**THE PROBLEM**
Set the records down again, exactly, without their images.

Stored data entries
——————————

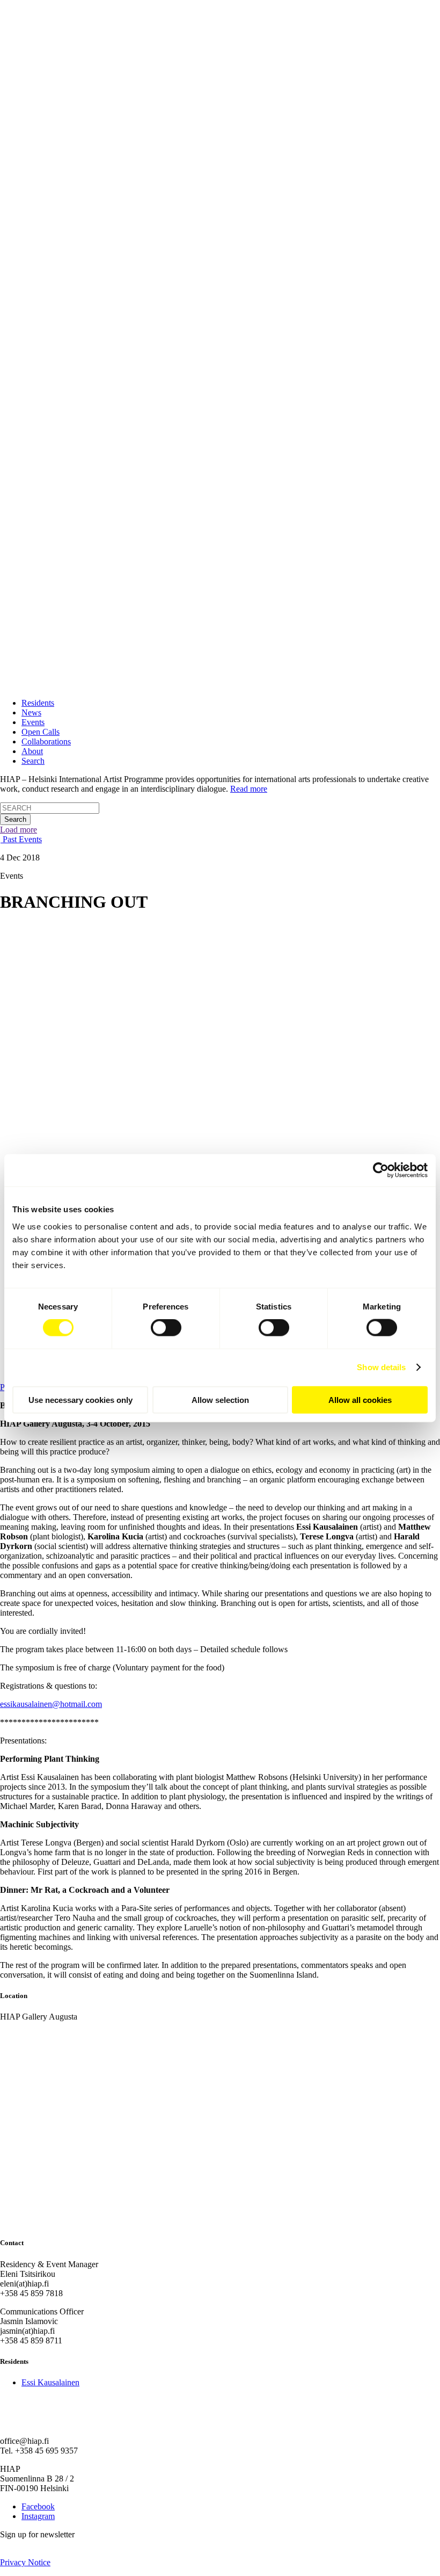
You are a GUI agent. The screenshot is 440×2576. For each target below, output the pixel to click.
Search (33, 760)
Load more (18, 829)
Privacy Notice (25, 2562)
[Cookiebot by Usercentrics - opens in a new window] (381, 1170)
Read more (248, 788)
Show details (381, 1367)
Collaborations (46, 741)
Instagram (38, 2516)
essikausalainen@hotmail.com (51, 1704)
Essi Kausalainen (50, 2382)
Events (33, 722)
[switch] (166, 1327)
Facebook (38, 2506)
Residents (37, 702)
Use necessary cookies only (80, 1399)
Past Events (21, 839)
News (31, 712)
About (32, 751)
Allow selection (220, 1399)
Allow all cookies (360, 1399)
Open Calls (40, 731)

——————————

**RESPONSE BOX**
You are a GUI agent. The screenshot is 440×2576. For each target below, output the pixel to click.
Search (33, 760)
Load more (18, 829)
Privacy Notice (25, 2562)
[Cookiebot by Usercentrics - opens in a new window] (381, 1170)
Read more (248, 788)
Show details (381, 1367)
Collaborations (46, 741)
Instagram (38, 2516)
essikausalainen@hotmail.com (51, 1704)
Essi Kausalainen (50, 2382)
Events (33, 722)
[switch] (166, 1327)
Facebook (38, 2506)
Residents (37, 702)
Use necessary cookies only (80, 1399)
Past Events (21, 839)
News (31, 712)
About (32, 751)
Allow selection (220, 1399)
Allow all cookies (360, 1399)
Open Calls (40, 731)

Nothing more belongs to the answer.